AVAILABLE RECORDS:
Segment Open
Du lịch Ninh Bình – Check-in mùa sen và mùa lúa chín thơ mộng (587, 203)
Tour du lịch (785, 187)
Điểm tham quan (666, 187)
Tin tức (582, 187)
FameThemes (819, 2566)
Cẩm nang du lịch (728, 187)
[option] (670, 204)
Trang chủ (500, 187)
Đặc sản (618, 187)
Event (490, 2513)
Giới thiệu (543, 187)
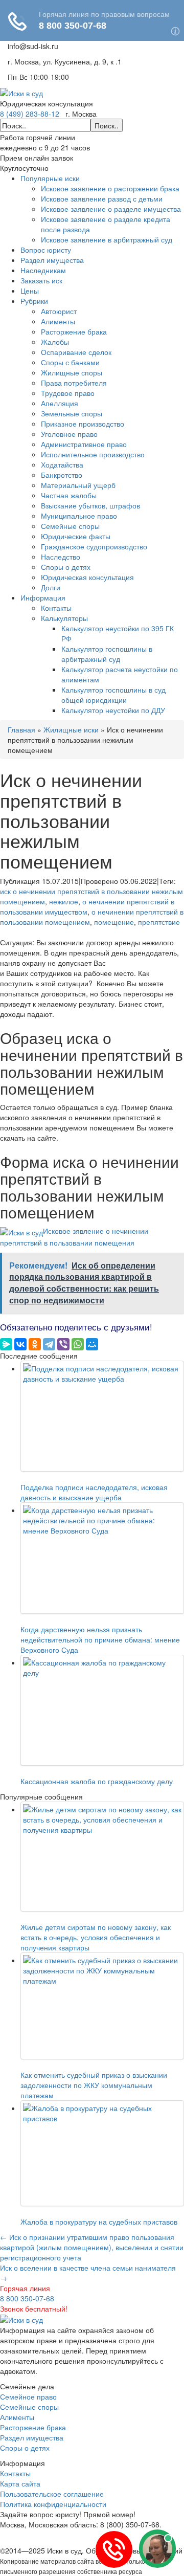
Segment Closed
Only lines that contain "lịch" are needed, so copy each of them from the data.

RESULT FOR THIS TASK:
Du lịch Ninh Bình – Check-in mùa sen và mùa lúa chín thơ mộng (587, 203)
Tour du lịch (785, 187)
Cẩm nang du lịch (728, 187)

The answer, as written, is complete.